• Directions for this task
Please copy each line below that contains the word "Server".

• Stored items
────

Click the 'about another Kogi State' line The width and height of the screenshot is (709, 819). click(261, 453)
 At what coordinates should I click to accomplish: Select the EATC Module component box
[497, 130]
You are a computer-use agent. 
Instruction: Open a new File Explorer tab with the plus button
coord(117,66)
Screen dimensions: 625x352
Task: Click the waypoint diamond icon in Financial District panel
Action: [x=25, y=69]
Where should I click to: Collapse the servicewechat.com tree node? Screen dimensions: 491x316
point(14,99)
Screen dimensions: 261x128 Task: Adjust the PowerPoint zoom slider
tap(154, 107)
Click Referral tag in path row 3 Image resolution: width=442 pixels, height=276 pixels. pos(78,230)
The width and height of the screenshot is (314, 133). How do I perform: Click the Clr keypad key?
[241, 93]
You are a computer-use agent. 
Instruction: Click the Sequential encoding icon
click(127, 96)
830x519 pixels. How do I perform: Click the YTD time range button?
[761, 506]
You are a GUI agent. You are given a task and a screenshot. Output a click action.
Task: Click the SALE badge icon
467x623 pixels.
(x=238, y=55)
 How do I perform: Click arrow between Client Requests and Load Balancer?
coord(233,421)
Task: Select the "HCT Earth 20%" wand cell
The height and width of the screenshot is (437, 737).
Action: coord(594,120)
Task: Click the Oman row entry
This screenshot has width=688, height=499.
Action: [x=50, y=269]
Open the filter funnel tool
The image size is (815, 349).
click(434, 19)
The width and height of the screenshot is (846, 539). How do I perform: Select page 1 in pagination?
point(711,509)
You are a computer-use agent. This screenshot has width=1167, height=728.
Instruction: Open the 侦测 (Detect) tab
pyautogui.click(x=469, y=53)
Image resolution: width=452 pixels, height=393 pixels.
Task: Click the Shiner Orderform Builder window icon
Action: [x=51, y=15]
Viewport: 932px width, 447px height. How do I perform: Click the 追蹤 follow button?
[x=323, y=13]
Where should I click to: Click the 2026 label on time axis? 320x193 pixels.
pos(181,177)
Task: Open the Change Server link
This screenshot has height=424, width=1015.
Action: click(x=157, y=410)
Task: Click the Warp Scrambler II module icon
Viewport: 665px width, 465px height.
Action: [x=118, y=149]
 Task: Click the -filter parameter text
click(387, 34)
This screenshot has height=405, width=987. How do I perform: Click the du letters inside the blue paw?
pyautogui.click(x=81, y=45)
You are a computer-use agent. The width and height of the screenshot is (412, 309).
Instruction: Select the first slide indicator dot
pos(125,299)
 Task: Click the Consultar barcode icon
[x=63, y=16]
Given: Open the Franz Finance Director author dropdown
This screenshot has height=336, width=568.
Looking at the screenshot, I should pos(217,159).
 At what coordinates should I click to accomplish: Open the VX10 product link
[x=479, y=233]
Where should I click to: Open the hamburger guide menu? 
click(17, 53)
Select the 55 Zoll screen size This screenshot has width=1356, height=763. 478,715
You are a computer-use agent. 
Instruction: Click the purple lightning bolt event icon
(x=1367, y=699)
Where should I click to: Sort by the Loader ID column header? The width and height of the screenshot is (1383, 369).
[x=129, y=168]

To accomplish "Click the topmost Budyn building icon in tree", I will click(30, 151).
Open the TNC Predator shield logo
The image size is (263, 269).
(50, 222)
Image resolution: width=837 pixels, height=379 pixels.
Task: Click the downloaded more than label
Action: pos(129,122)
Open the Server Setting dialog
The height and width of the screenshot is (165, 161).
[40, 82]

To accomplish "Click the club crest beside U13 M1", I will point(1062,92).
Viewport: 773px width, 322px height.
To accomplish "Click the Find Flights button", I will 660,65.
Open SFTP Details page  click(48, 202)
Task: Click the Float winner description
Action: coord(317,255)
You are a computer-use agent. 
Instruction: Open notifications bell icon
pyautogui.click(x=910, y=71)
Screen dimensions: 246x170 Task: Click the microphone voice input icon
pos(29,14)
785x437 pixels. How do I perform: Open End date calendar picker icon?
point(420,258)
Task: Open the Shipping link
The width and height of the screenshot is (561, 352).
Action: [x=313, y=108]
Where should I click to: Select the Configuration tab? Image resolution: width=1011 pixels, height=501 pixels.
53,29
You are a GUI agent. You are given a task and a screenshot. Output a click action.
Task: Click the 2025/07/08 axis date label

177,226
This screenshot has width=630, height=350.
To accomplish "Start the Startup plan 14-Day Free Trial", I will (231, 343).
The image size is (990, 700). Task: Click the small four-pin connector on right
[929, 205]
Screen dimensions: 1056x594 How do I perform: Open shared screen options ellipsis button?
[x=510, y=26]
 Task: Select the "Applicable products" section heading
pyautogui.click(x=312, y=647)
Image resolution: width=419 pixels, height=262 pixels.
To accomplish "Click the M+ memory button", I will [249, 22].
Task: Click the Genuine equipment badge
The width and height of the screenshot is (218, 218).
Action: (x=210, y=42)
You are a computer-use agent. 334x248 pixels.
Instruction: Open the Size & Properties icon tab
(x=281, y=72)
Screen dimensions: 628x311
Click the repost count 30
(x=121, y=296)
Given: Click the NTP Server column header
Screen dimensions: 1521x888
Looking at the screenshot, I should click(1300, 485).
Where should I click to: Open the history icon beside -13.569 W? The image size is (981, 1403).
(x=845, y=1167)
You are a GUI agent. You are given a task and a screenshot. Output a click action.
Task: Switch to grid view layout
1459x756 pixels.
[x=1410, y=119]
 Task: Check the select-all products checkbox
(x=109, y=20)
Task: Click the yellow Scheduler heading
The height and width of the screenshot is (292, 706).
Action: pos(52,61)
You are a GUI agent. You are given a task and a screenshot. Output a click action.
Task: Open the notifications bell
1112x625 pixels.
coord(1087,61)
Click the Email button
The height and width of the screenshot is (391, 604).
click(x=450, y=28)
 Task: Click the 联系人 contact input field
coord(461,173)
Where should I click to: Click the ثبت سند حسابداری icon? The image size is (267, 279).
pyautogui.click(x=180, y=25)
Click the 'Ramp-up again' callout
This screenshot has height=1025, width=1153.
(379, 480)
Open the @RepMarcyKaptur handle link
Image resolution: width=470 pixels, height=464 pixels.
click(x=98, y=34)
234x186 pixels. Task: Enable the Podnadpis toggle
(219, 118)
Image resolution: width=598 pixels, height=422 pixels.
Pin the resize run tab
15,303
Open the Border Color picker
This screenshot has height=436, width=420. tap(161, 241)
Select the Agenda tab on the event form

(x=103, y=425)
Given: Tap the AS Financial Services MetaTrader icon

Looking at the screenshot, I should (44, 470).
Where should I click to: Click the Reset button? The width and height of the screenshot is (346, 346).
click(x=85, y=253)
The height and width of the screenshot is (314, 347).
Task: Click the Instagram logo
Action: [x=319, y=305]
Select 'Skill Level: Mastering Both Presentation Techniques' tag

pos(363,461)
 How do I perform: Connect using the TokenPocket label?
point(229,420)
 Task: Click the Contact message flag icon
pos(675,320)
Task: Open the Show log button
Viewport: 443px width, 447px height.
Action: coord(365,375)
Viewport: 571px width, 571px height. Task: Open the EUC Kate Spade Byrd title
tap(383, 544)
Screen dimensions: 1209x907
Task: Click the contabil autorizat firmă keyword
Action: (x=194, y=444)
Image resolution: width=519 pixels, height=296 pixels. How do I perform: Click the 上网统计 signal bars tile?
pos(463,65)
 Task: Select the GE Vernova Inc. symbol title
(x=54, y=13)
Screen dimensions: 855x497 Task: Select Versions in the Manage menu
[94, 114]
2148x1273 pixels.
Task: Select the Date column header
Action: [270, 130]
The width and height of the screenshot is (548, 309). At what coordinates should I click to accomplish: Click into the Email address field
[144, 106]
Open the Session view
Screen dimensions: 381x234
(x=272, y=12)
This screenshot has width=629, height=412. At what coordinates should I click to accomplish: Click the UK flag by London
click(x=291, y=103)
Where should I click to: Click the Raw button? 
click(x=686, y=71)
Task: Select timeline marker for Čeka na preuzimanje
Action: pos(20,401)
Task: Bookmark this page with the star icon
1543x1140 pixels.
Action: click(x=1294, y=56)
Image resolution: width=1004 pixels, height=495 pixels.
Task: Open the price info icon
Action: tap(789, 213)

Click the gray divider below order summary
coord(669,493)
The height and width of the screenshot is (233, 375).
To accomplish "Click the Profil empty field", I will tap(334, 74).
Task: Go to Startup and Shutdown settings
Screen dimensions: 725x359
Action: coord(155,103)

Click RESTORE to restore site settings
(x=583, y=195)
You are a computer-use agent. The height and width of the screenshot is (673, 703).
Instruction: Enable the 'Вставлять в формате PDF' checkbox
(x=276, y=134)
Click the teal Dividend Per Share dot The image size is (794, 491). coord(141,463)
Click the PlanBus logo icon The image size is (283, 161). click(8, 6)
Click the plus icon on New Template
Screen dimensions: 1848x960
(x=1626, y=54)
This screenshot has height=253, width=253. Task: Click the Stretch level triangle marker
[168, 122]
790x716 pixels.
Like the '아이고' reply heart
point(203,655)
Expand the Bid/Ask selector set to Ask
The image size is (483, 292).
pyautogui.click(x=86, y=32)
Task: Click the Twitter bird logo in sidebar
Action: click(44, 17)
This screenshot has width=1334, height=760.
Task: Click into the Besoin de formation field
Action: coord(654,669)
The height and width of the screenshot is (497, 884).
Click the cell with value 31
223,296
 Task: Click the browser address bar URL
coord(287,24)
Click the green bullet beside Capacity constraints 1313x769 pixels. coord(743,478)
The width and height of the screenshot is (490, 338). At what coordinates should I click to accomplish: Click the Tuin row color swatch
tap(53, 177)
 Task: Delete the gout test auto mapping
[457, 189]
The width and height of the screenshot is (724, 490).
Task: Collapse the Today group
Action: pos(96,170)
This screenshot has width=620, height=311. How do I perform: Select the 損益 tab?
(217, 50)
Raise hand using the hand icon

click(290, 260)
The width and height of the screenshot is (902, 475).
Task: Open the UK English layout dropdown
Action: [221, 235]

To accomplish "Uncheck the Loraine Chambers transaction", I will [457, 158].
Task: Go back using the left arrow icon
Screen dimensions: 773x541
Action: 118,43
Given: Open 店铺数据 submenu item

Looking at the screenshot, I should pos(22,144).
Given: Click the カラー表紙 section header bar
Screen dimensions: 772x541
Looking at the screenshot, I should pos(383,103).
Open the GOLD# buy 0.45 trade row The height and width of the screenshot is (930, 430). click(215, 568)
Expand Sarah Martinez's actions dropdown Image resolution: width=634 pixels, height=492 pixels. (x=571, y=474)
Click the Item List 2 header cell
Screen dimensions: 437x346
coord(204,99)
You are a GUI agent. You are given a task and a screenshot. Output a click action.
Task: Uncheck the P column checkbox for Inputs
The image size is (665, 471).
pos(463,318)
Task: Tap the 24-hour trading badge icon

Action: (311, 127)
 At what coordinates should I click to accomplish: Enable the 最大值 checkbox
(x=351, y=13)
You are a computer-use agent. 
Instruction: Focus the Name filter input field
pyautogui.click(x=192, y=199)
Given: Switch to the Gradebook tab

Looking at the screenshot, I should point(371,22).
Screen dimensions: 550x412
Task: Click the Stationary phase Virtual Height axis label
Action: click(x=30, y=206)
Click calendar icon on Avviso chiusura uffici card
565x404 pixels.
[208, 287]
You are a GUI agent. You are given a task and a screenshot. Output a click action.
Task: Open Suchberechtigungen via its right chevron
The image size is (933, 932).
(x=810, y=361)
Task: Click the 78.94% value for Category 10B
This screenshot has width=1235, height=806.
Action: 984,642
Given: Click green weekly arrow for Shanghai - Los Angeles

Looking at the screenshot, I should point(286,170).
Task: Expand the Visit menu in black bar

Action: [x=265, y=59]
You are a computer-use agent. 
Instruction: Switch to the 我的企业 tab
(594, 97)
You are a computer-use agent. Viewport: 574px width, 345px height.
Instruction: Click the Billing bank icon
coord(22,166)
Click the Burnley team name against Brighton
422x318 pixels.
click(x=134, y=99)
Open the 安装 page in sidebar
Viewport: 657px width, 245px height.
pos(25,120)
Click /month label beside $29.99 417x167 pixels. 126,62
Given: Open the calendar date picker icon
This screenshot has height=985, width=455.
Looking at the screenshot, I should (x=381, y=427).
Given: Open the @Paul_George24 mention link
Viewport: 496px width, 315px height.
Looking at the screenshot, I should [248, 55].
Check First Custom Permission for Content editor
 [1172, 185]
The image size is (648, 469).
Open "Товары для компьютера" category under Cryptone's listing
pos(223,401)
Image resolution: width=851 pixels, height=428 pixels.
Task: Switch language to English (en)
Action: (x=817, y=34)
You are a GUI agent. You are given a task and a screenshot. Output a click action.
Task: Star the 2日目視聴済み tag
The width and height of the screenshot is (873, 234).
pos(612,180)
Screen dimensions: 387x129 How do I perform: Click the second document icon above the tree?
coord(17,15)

────

• Answer to this problem
Task: Open the Change Server link
Open the Server Setting dialog
Given: Click the NTP Server column header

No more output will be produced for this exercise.